Но это не выдерживало критики, и Биггс это знал. В «Императоре» нужно записываться, когда выходишь из «гипертата» или «полярного убежища», и обязательно брать с собой аварийное радио. Такова процедура. Радио помещается в кармане. Нет причин не захватить его.
Биггс открыл рот, наверно, чтобы сказать что-то умное… и тут же закрыл. У него возникло такое же ощущение в животе, как в тот раз, когда Драйден позвонил из «полярного убежища» и попросил отправить сообщение на «Мак-Мердо», что они что-то нашли.
Оно снова возникло. Точно такое.
Растущее опасение, ползучий ужас. Что-то поднималось из живота, отчего по коже бежали мурашки, покалывало скальп. Жуткое. Электрическое. Словно только что изменилась полярность окружающего воздуха, и Биггс менялся вместе с ней.
Свет замерцал.
Потом снова.
Ничего необычного. Кратковременный скачок напряжения. Иногда такое происходит.
Снова замерцал.
И не просто замерцал, а начал мигать. Включаться и выключаться.

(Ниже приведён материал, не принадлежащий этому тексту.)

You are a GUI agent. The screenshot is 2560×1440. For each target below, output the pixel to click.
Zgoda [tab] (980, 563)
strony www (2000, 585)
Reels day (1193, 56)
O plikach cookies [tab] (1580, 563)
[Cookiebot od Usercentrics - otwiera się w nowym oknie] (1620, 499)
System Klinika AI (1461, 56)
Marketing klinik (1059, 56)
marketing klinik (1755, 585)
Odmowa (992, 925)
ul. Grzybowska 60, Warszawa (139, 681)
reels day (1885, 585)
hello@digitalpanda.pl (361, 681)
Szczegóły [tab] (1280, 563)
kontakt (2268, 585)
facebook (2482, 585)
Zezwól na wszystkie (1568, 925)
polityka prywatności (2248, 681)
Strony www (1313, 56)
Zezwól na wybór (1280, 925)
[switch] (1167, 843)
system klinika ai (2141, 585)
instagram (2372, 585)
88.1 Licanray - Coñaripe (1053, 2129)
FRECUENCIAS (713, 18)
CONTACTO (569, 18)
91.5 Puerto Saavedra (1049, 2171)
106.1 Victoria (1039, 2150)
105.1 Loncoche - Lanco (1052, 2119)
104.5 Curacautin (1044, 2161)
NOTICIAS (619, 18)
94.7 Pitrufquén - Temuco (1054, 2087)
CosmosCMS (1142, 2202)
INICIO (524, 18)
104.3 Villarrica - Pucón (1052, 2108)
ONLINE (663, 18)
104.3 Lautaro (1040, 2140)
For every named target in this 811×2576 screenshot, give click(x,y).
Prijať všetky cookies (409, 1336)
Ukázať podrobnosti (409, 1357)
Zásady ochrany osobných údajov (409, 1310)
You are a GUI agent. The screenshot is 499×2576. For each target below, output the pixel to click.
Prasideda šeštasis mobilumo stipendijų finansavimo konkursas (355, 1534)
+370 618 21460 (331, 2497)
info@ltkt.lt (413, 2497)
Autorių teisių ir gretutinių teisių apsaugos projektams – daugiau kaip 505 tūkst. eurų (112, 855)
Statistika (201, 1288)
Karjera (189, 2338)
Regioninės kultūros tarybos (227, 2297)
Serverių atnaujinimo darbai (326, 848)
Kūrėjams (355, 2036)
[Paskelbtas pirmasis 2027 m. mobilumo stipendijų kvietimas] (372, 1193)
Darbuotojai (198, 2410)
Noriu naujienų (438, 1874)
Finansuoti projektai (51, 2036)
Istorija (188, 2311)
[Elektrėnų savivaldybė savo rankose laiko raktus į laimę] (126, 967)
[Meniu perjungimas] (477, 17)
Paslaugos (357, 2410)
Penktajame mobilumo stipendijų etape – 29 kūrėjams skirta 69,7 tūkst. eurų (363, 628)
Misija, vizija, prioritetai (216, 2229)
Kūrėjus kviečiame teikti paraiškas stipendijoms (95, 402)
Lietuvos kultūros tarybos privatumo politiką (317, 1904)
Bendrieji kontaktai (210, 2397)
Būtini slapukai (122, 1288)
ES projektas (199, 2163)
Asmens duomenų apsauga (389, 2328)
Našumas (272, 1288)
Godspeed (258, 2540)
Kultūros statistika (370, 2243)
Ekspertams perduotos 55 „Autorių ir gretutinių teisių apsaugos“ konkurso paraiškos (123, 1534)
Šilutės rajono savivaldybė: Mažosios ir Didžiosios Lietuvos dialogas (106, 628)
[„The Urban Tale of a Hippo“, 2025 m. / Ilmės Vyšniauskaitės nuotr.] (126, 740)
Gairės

— Какого дьявола? — сказал Уоррен сухим голосом, словно во рту не было слюны.
Послышался гул.
Казалось, он исходит изо льда под ними. Раздался электрический треск, неприятно резкий, неприятно близкий. Затем металлический скрежет, пронзительный писк. По «гипертату» прокатилась вибрация в ритме биения сердца.
Громче.
Еще громче.
Весь «гипертат» дрожал.
Свет бешено мигал.
Уоррен закричал, Биггс вцепился в стул, которому передалось дрожание пола, по радио визжали помехи. Свет продолжал безумно мигать, и Биггсу показалось, что вокруг него мелькают искаженные нечеловеческие фигуры. Потом снаружи донеслась дикая какофония резких писков, таких громких, что пришлось зажать уши. А потом…
Ничего.
Бимен сел на кровати, он, как рыба, открывал и закрывал рот.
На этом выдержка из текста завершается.